Et mes élèves de me regarder : Mais madame, ça veut rien dire, c'est trop chelou. 🙂
Salut je dois moi aussi faire un commentaire sur ce texte mais je ne trouve pas assez d'elements pour faire 3 axes … ni meme 2 … quelqu'un pourrait m'aider a trouver au moins 2 axes svp …
Bonsoir… Aide-toi des commentaires précédents.
Des axes, encore des axes, toujours des axes, voilà qui a de quoi me faire bondir !
Essaie de trouver des éléments de commentaire. On en a déjà évoqué quelques-uns il me semble. Et après, tu verras si tu peux trouver des axes.
Au fait, et la problématique, tu l'as ?
non je n'ai meme pas la problematique mais ce test ne m'inspire rien du tout …
Et pourtant ce poème pose un problème évident.
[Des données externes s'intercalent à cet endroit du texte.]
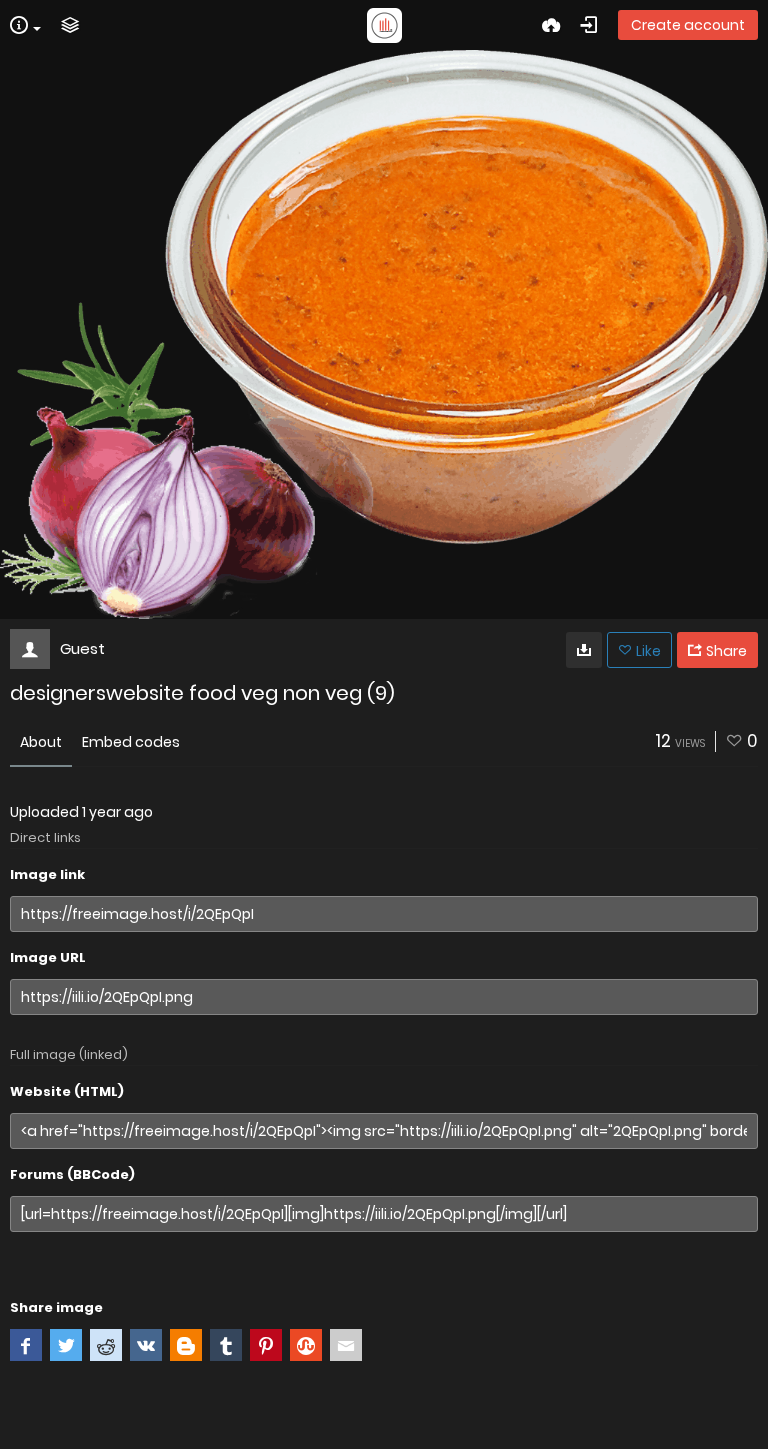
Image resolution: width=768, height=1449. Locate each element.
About (41, 742)
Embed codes (131, 742)
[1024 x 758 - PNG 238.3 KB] (584, 650)
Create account (688, 25)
Là où le poète semble vouloir définir quelque chose, entretient-il ou dissipe-t-il le mystère ?
ce test ne m'inspire rien du tout …
Plutôt "ce texte"…
merci je vais me débrouiller avec sa même si tout me parait flou…
Enfin, j'ai fini et rendu ce devoir !

Je pense avoir bien réussi ce DM, et j'ai même compris le texte ^^
Merci beaucoup pour vos réponses !! 😀
MAQUI
VOILA COMMENT Il EST

Voilà comme il est : questionnant, perdant ses repères, cherchant des certitudes.

Non, voilà comme il est : renversant les codes connus, faisant des suppositions, portant ses stylos à l'encre éphémère, découvrant la joie des mystères.